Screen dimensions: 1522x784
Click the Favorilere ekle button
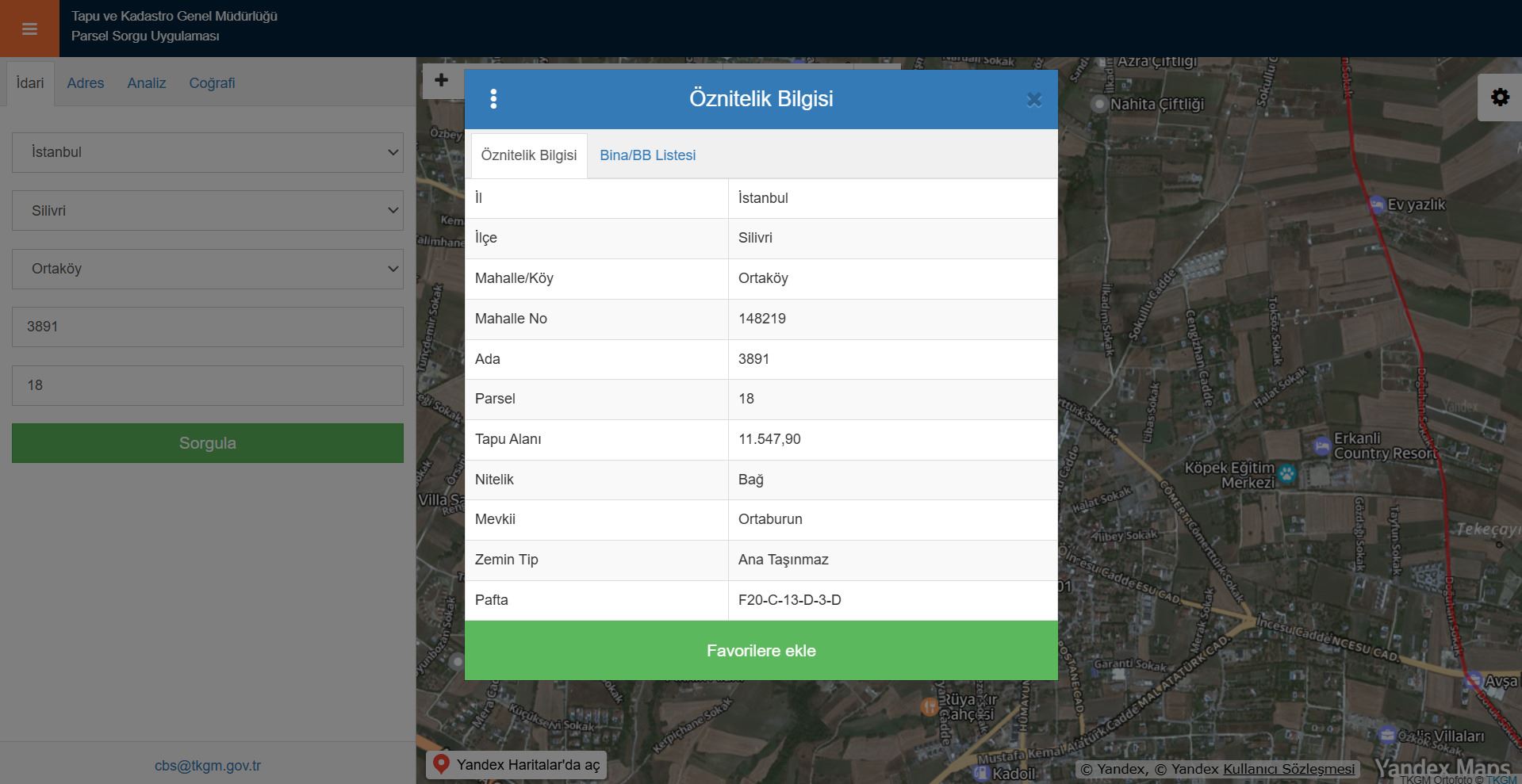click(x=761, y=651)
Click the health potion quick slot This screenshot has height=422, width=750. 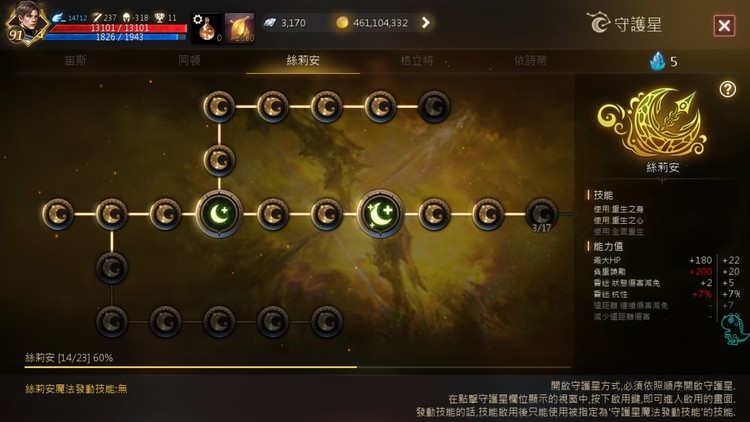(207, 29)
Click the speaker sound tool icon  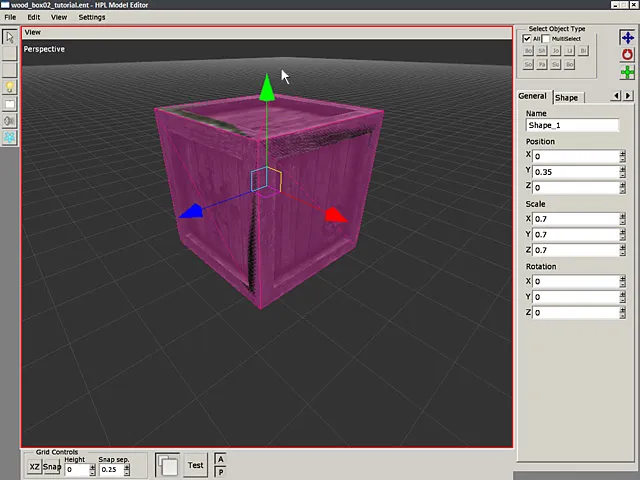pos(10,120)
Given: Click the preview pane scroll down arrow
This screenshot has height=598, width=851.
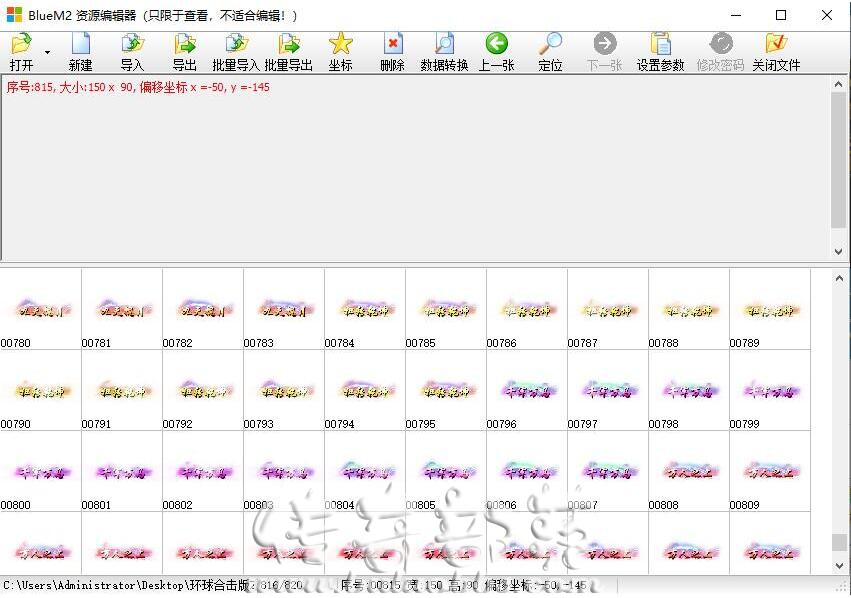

▶ **Work instructions**: Give again, word for word, each line from the one holding "Given: Click the" through the end of the entries, and leave out any picture.

▶ **Task output**:
Given: Click the preview pane scroll down arrow
This screenshot has height=598, width=851.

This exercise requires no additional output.